Lo que no tengo tan claro es la eleccion de los requisitos de los altavoces,

por ejemplo, yo quiero unos altavoces que me valgan para una potencia maxima de unos 120 Wrms y con una impedancia de 8 ohmios. Estoy planteandome hacerlos de 2 vias.

Bien, yo supongo que para tener 120 Wrms cada altavoz debe poder soportar esa misma potencia verdad? o hay alguna relacion entre la potencia que debe soportar el tweeter y la que debe tener el de graves como me parecio leer que habia en los casos de diseño de multicanal(creo que tiene que ser mas grande la potencia del subwoofer que la de los satelites)?

por otra parte, supongo que deberian tener cada uno una impedancia de 8 ohmios, no?

alguien me podria decir tambien alguna tienda online donde venda altavoces?, aqui donde vivo no hay ninguna tienda especializada, asi que queria mirar algo fiable por internet jeje

por ultimo esta el tema de la eleccion de los filtros,que filtros suelen ser los mas usados ? que orden? y la eleccion de la frecuencia de corte iria en base a donde tenga situdad la frecuencia de resonancia cada altavoz verdad?

perdonad por lanzar tantas preguntas a la vez jeje es que llevo tiempo mirando y se me acumularon un monton de dudas.

muchas gracias y un saludo!


----------



## MFK08 (Nov 18, 2009)

Yo estoy en la misma situacion que tu nose que altavoces comprar pero tengo visto dos modelos
Selenium 12PW3
Peavey PRO 12

sobre driver estoy bastante perdido


----------



## Syd (Nov 18, 2009)

Hola, y donde miraste los altavoces?¿

a que te refieres sobre el driver?¿ el driver no es el altavoz??


----------



## MFK08 (Nov 18, 2009)

me fije en estas paginas: 

Peavey PRO 12
http://www.peavey.com/products/browse.cfm/action/detail/item/112942/PRO%2012(TM).cfm

Selenium 12PW3 ahi varios modelos yo elegi el 12PW3 por que se consigue en mi pais

http://www.selenium.com.br/


Prdon cuando me referi a driver quise referirme al driver de agudos, mi idea es hacer una caja de dos vias y nose cual elegir y en un preico razonable.


----------



## Syd (Nov 18, 2009)

aaah! vale, lo decias por el tweeter jeje

 muchas gracias por los enlaces, y a ver si alguien se anima y nos echa un cablecillo jeje.

un saludo!
------
MFK08, tu sabes cuales son los mejores tamaños de altavoces para reproducir graves-medios?¿
sobre el orden de filtros que se suele usar tienes idea de cual es?¿


----------



## piripipri (Dic 1, 2009)

porlo que tengo entendido si quieres 100wrms , debes tener 2 altavozes (graves o medios graves)de 50 cada uno, si quieres 2 altavozes,

lo del tweter no tienen que ser de 120

yo me voi a acer unas cajas con tweter de 15 y medios graves de 50  y el tweter es de 15 para que vaya sobrado para siempre

tambien tienes que saber si seran para musica o para probar sonidos y frecuencias, entonces el tweter debera ser mchio mas grande

te recomiendo la gama de beyma profesional, que ademas son españoles


----------



## detrakx (Dic 1, 2009)

Buenas:
Como todos que alguna vez no iniciamos en esto nos surgen millones de dudas.Lo que siempre le digo a los colegas.
Que necesitas ? para que vas a utilizar el sonido ? Cual es su aplicacion.?
Una ves definido el objetivo se prosigue.
Esto te lo digo por que los Watts en Parlantes y potencia es dinero que invertimos.

- Si piensas utilizar 120W por canal.

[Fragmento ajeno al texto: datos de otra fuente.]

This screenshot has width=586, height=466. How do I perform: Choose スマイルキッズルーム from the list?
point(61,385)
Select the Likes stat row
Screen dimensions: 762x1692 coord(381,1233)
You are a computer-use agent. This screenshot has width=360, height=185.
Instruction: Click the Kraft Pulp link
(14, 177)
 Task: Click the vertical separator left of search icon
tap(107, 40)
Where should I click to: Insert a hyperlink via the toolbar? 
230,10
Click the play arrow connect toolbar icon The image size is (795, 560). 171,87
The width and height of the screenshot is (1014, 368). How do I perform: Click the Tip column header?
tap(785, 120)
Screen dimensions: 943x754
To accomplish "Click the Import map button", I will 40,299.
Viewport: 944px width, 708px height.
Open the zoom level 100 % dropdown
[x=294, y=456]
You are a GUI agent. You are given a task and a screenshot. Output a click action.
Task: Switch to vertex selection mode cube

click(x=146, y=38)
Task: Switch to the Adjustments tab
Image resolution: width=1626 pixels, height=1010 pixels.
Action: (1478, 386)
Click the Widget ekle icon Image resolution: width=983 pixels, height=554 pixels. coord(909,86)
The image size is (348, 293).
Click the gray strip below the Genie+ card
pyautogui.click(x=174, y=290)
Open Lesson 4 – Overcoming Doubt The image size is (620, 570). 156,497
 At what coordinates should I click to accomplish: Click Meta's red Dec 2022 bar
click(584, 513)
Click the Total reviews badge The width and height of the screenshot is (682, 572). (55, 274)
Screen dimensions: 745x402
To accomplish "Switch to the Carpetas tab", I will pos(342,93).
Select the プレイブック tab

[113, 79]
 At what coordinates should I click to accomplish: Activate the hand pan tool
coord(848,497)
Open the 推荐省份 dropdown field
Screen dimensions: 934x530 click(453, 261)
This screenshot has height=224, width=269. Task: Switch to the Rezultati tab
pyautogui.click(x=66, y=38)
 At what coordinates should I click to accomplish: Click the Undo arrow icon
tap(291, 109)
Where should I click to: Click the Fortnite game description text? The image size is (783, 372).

Es lo que entendi. 
Por supuesto necesitas buscar un Parlante que maneje esa potencia. Por ejemplo 
Un parlante de 150W seria razonable.
Para mi las mejores relacion en respuesta de baja frecuencia y tamanio de caja (perdon toy con teclado ingles) son los parlantes de 10 y 12" y hasta 100W son conseguibles.

-Con respecto a los filtros los vas a tener que armar. no es complicado buscando en el foro y con la ayuda de algun programita como calbob podes armar las bobinas de nucleo de aire. 
El filtro pasivo lo necesitas si tenes una potencia de 2 canales y quieres alimentar 2 cajas de 2 vias.

- En lo posible los parlantes deberian tener la misma impedancia, en el calculo del filtro la impedancia del parlante se tiene en cuenta.
Por otro lado se utiliza mayor potencia en bajas frecuencias, que en medias y altas frecuencias. Esto es por diversas razones. 
Entre ellas es que los parlantes grandes (woofers) son menos sensibles que los de medias y altas frecuencias. Por ello es necesario poner mayor potencia para lograr presiones iguales entre ambos parlantes. 
Los drivers en cambio son los parlantes mas sensibles y acoplados a una bocina  tenes una amplificacion acustica. 
En fin a los woofers hay que entregarle mucha potencia y a los drivers muy poca.
Te recomiendo que busques en el foro hay mucha info al respecto de las marcas de parlantes. 
Podes empezar por aca.
https://www.forosdeelectronica.com/f32/charla-sobre-parlantes-gabinetes-argentina-26576/
SAludos.


----------